Los años pasaron. Los hombres controlaron las aguas, cultivaron la tierra y edificaron ciudades que se unieron o que guerrearon entre sí, pero en las cuales los dioses siempre tuvieron su casa consagrada.
A partir de entonces, esos mismos hombres envejecieron con velocidad. A causa del temor de exasperar de nuevo a Enlil, Enki acortó la duración de su vida con el objeto de limitar el número de seres humanos. Aunque se afligieran por ello, las personas lo aceptaron como el resto de leyes divinas.
No obstante, un día uno de ellos decidió desafiar esas leyes.
Tukulgal era el En de Uruk. Durante toda la vida había luchado e intrigado, rogado y combatido hasta alcanzar esa posición que le confería el poder supremo en el seno del Estado. De esa manera se había convertido en el señor más poderoso, el más temido del País entre dos ríos, pero eso no le resultaba suficiente: quería ser el único.
Desgraciadamente, Tukulgal tenía ya más de cincuenta años. Su brazo aún tenía fuerza suficiente para emplear la maza de armas y aplastar a sus enemigos sin flaquear, y su sexo todavía era capaz de erguirse con las primeras caricias de su mujer o de sus concubinas, pero sabía que pronto la edad comenzaría a hacer estragos en su cuerpo. Más aún que la perspectiva de partir hacia el mundo de abajo, le dolía la de no tener tiempo para realizar sus sueños de poder; y le resultaba penoso e intolerable ir convirtiéndose poco a poco en un anciano débil e impotente.

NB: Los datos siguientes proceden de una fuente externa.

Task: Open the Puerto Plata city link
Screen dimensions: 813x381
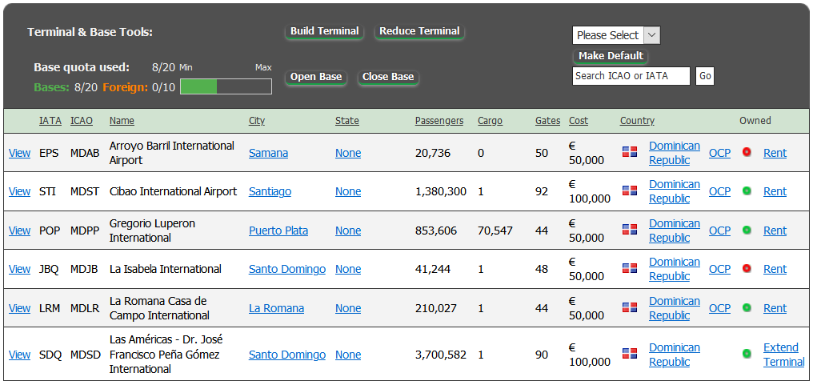Action: pos(278,231)
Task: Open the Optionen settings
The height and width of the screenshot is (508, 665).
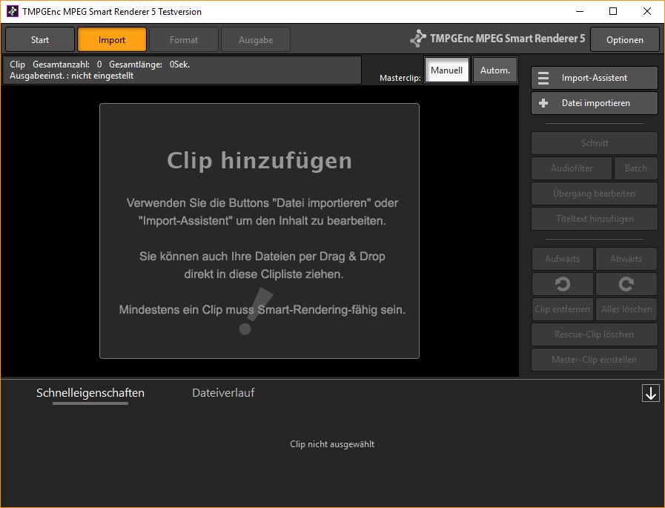Action: coord(624,39)
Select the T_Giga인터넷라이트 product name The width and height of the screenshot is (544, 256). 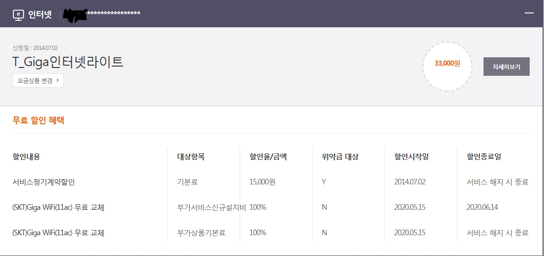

Necesitaba prolongar su vida al precio que fuera. Lo ideal sería transformarse en inmortal. Los dioses debían apreciar la importancia crucial de su misión y admitir que, puesto que era diferente de los demás hombres, merecía un destino distinto. A pesar de sus plegarias y ofrendas, las divinidades se mantuvieron sordas a sus ruegos.
Desesperado, Tukulgal citó al sacerdote Enerech para mantener una entrevista secreta. Éste era un mago de gran talento, algo que pocos sabían, puesto que la magia daba miedo, y según la opinión popular, debía ser sólo un atributo de los dioses.
—Enerech —le dijo Tukulgal—, ha llegado el momento de recordarte que me debes poder y riqueza, y que has de pagarme esa deuda. Emplea tu magia para descubrir el secreto que codicio.
—La magia no es nada sin los dioses que la conceden —respondió Enerech—, y si ellos no han escuchado vuestras plegarias, señor, tampoco querrán atender las mías. Sin embargo, existe un hombre al cual los dioses otorgaron la inmortalidad: Zisudra. Quizá él podría revelarnos el secreto.
—Muy bien, encuéntralo. Responderás del éxito de tu empresa con tu vida.
Enerech se inclinó con respeto. Ese hombre íntegro salió entonces para emprender su misión, puesto que no imaginaba destino más glorioso que sacrificarse por la gloria del En, su señor.
Al menos eso era lo que creía Tukulgal.